The Python Requests Module

The Python requests module allows your python program to make web requests. In some sense, your python program is acting like a web browser, and you can use it to scrape websites (maybe parsing the web pages with something like beautiful soup). However, we often would rather not have to parse a web page in order to get the information, so it's always nice when the server provides the data in a machine-friendly form such as JSON. This reading will focus on that. This reading will be helpful in the Ajax assignment, where I'll give you a testing script (written using the requests module in a manner similar to this reading) and you'll write the server side.

Some other resources, if you'd like to learn more.

This reading is organized as follows:

  • simple GET requests
  • simple POST requests
  • sessions with authentication

Practical Note

The requests module is available in our default Python environment on Tempest, so you can use it w/o a virtual environment. If you do use it with a virtual environment, you'll need to install it using pip:

pip install requests   # after activating your virtual environment

Simple Server

For the sake of concreteness, we'll start with a simple server application, based somewhat on our people app. It provides the following API

  • GET /people/ which returns a list of all the people in the database, as a list of dictionaries.
  • GET /people-born-in-month/<month> which returns a list of all the people in the database born in the given month, as a list of dictionaries.
  • POST /people-noauth/ which creates a new person. The posted data has to include at least nm and name. It can also include addedby and birthdate, but those are optional. This endpoint doesn't require any authentication.
  • POST /login/ which logs the user in, enabling them to POST new people to the database using the next endpoint.
  • POST /people-auth/ which is just like /people-noauth/ except that authentication is required.
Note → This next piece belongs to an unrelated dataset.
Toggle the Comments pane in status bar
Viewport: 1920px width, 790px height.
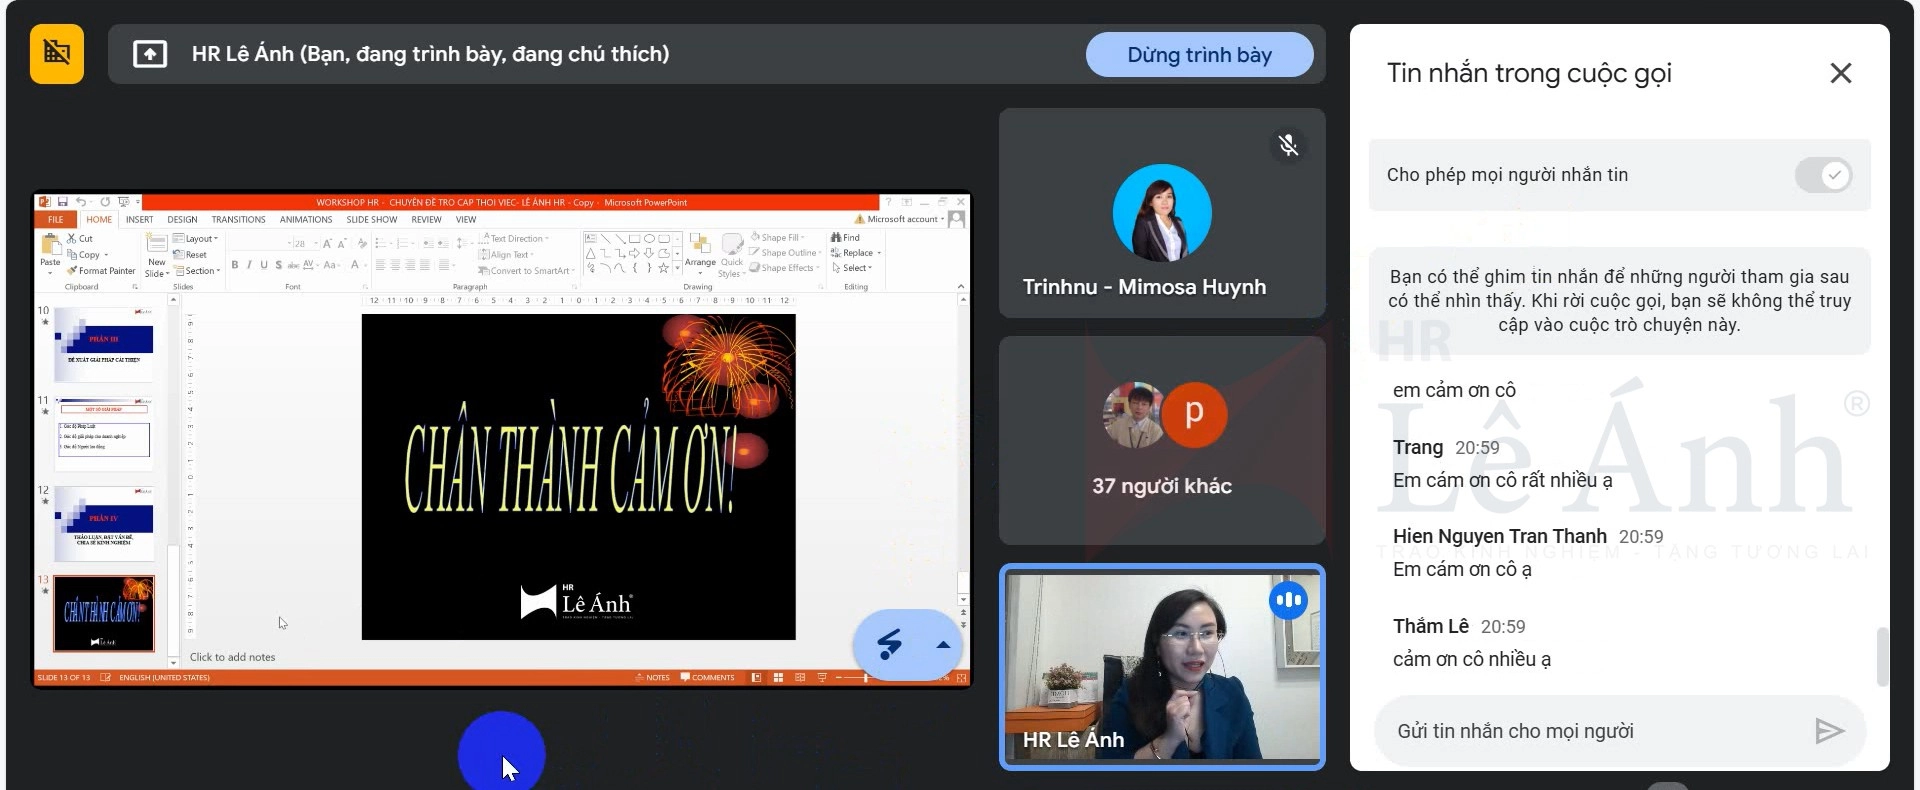point(708,678)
Whether to require logins depends on how the app is run. When the app starts, it asks whether to require authentication (login) and the username and password to use. In real life, we would probably omit the endpoint that doesn't require authentication, unless our app were on an intranet so all the clients were trustworthy.

Of course, the endpoints above are shorthands. If your UID is 2345, the request is actually made to http://cs.wellesley.edu:2345/ plus the given endpoint.
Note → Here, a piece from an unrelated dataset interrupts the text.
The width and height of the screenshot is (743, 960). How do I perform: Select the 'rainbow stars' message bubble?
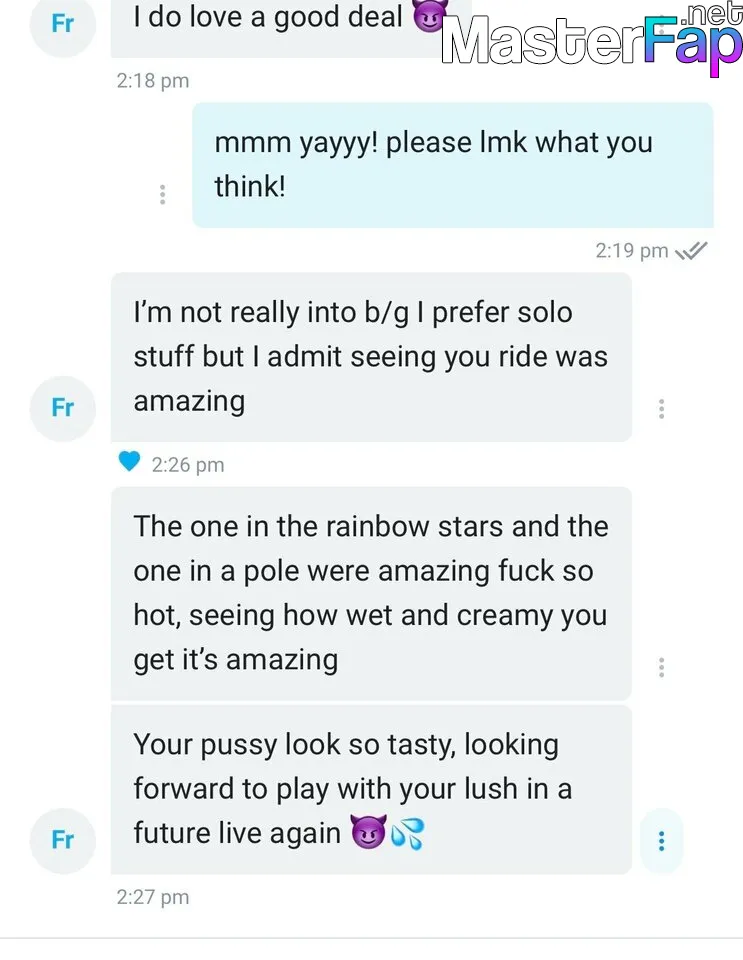[x=370, y=593]
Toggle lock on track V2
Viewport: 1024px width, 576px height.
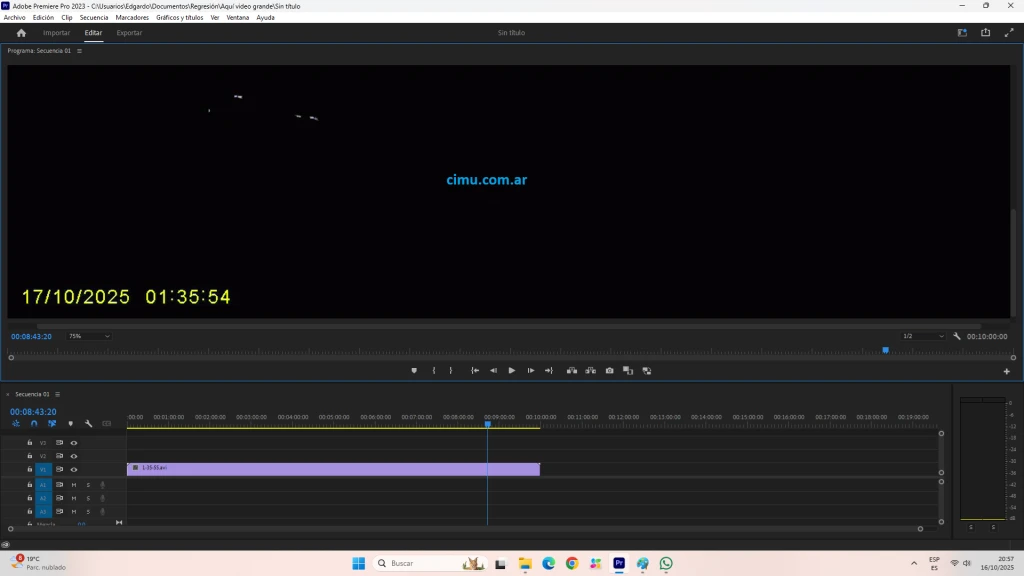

The responses from the server will be in JSON. The format I've adopted is a dictionary with two keys: error and data. If there's an error, the error value will be an error message, and the data can be ignored. Otherwise, the error value will be False and the data can be used. For example:

{'error': 'must login', 'data': None}

{'error': False, 'data': [{},{},{}...]}

In the example server, the data will almost always be a list of dictionaries, each dictionary representing a person in the WMDB.

GET Requests

Let's start simple. To get a list of all the people in the database, just do the following. (Remember to edit the code to specify your port.)

import requests
port = 1942
prefix = f'http://cs.wellesley.edu:{port}'

resp = requests.get(prefix+'/people/')

The resp variable holds an object that contains the response from the server. Some useful properties/methods:

  • .status_code is an HTTP response code. 200 is success, 302 is a redirect, 404 is not found, 500 is a server error, etc.
  • .text is the text of the response, as a string. A web scraper might use this to get the HTML page.
  • .json is the response decoded as JSON.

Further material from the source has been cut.